The front cover of Vintage Classics' If On A Winter's Night A Traveler is the letters of the words arranged somewhat haphazardly onto shelves, just as you would display your books. You smile to yourself. And then you flip it over to read the back cover, and this startling, somewhat puzzling group of sentences stares back at you. It's almost impossible to contain the curiosity now, so you hurry past the index, the acknowledgment, over to the page titled '1', and read 

"You are about to begin reading Italo Calvino's new novel..."

The wild ride that is reading this book starts there, and only gets wilder. Spread out over a meagre 200-something pages are a dozen or so stories, all part of the same plot, twisting and turning until there's no beginning or end to be found: none of these stories seem to have made it to their endings. It's almost like driving around town in a fancy car and suddenly being asked to get off , just when you were starting to enjoy yourself!

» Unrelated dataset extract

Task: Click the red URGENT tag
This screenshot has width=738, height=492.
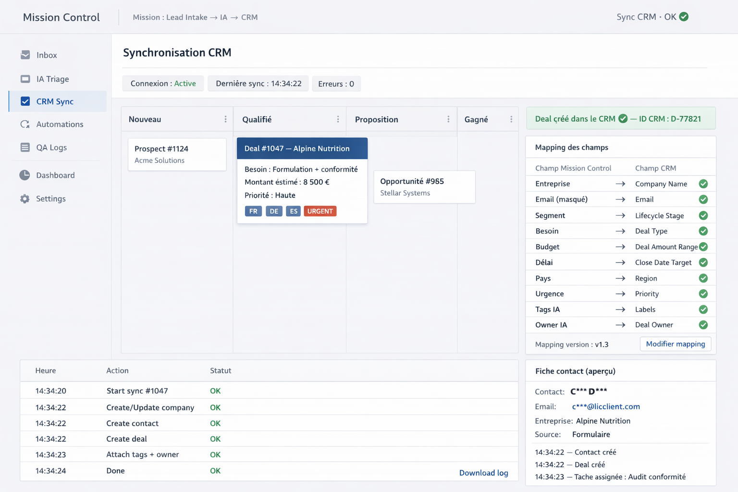Action: point(320,211)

What I inferred as my curiosity in the initial few chapters soon segued into dumbfoundedness and frustration. I would start acquainting myself with the characters, building mental pictures of what they would look like, only to turn the page after a cliffhanger and find... the next chapter with a completely different set of people and a new storyline! I couldn't help but wonder if the author really wanted to make it a challenge for the reader!

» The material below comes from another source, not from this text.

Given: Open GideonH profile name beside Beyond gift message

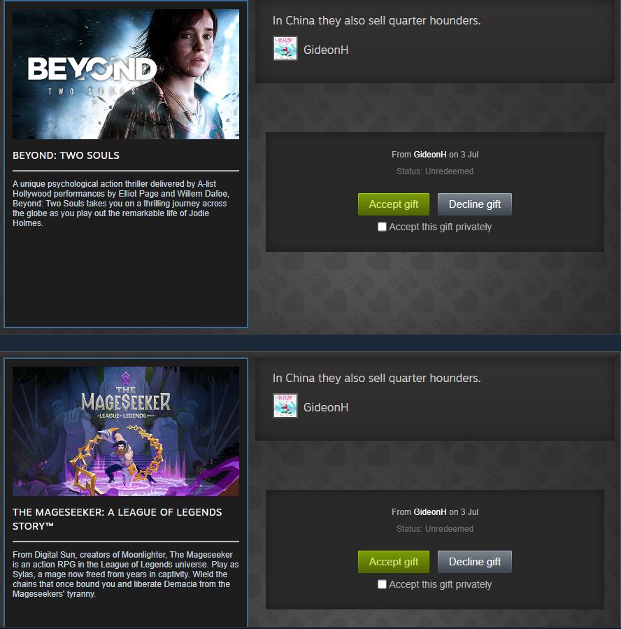Looking at the screenshot, I should click(325, 50).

But in the end, patience never does disappoint. In the most inexplicable, creative way, Calvino drives his point across. The point being, I think, just how rewarding the experience of reading really is. Our primal inclination to chase book after book, story after story, for the rush, the excitement is real and universal and magnificent. If On A Winter's Night A Traveler is essentially a treatise on the joys of reading, and in extension, of writing. It is evocative of palpable, throbbing anticipation in every page.

A lot of the book also talks about the creative process of a writer; of the expectations, worries, hopes, lamentations, and surprises along the way. I have always thought of writing as a semi-solitary experience, in that it naturally follows that we write with some regard to our readership. That in our honesty as writers, we don't forget to try to connect with our readers. This book is looking into a writer's mind with a magnifying glass and observing just how extreme this process can be. It shows  that end of the spectrum of writers for whom writing the perfect book for the ideal reader is not just a dream, but a mission. Calvino offers a striking parallel between the reader trying to enjoy a good book and the writer trying to write one. Thinking about it now, I can't help but wonder that this juxtaposition is a rather complex affair, but he lays it out on a bed of roses, adorns it with people and places and imagination. 

There is a sense of having come home, of belonging, that every reader, young or old, will encounter as they immerse themselves in this book. It's that all around the world there are people thinking similar thoughts and enjoying similar emotions as they read. Even though we read vastly different books, we are still drawn closer to each other simply by the joy we find in reading. 

"Reader, it is time for your tempest-tossed vessel to come to port."

Calvino's terrific novel about books and stories and writing and reading is truly one of a kind, and a perfect book to get you out of a reading slump; in uniquely having come full circle, it will remind you why you picked it up in the first place.